**Problem details**
Verbatim copy without images: repeat the records in full.
* * *
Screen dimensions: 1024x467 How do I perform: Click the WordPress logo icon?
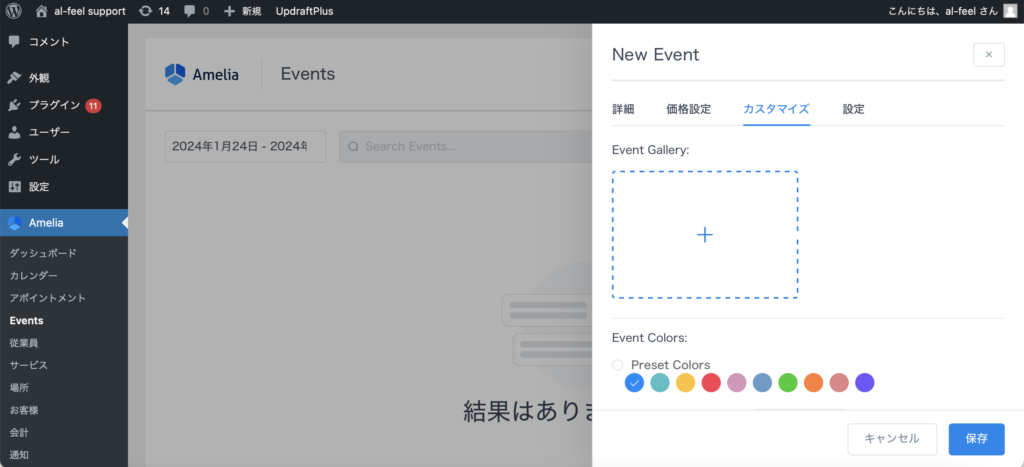(x=14, y=11)
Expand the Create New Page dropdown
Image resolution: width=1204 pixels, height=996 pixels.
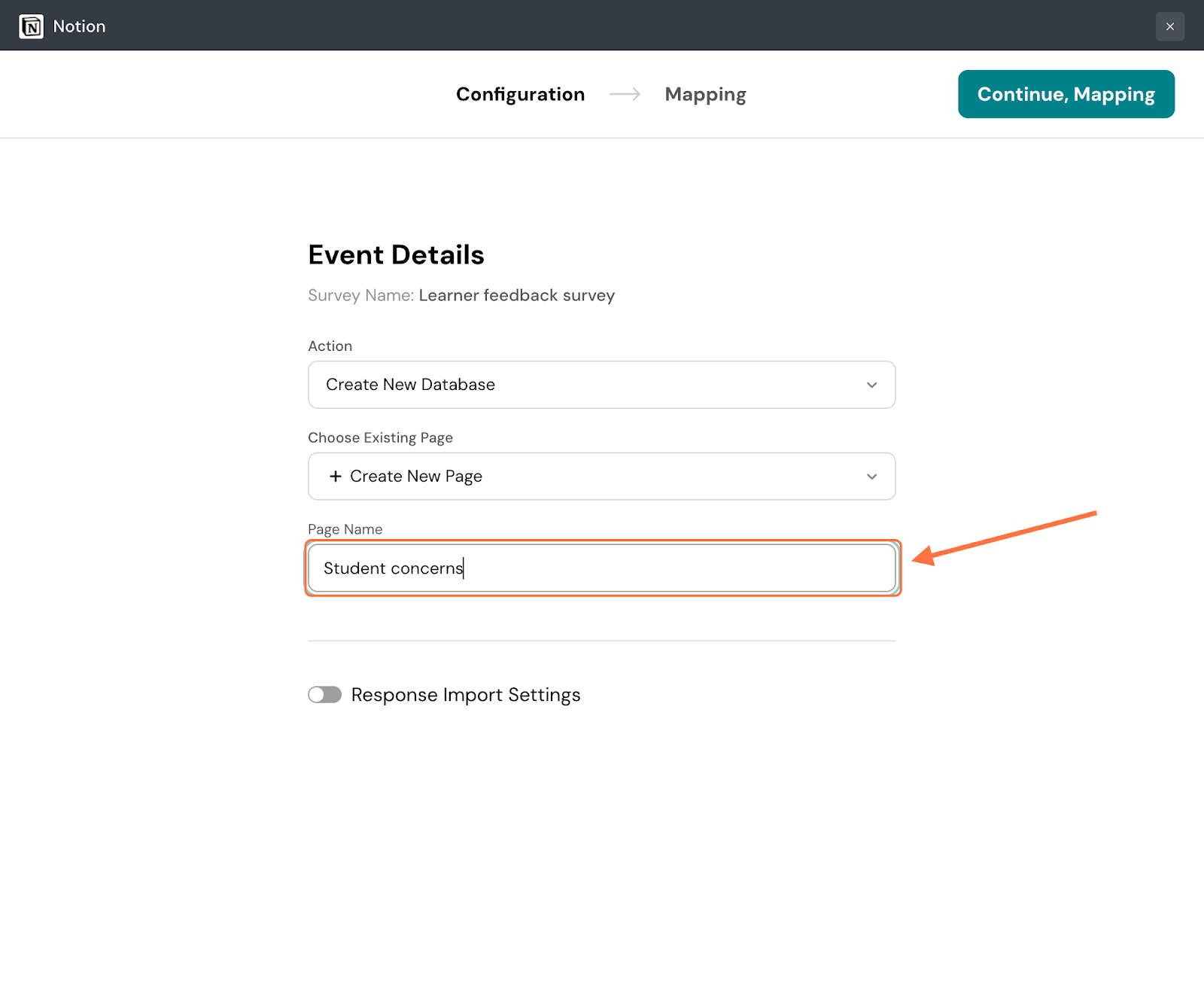point(600,477)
* * *
**Answer space**
Screen dimensions: 1024x467 How do I perform: Click the WordPress logo icon?
(x=14, y=11)
Expand the Create New Page dropdown
Image resolution: width=1204 pixels, height=996 pixels.
point(600,477)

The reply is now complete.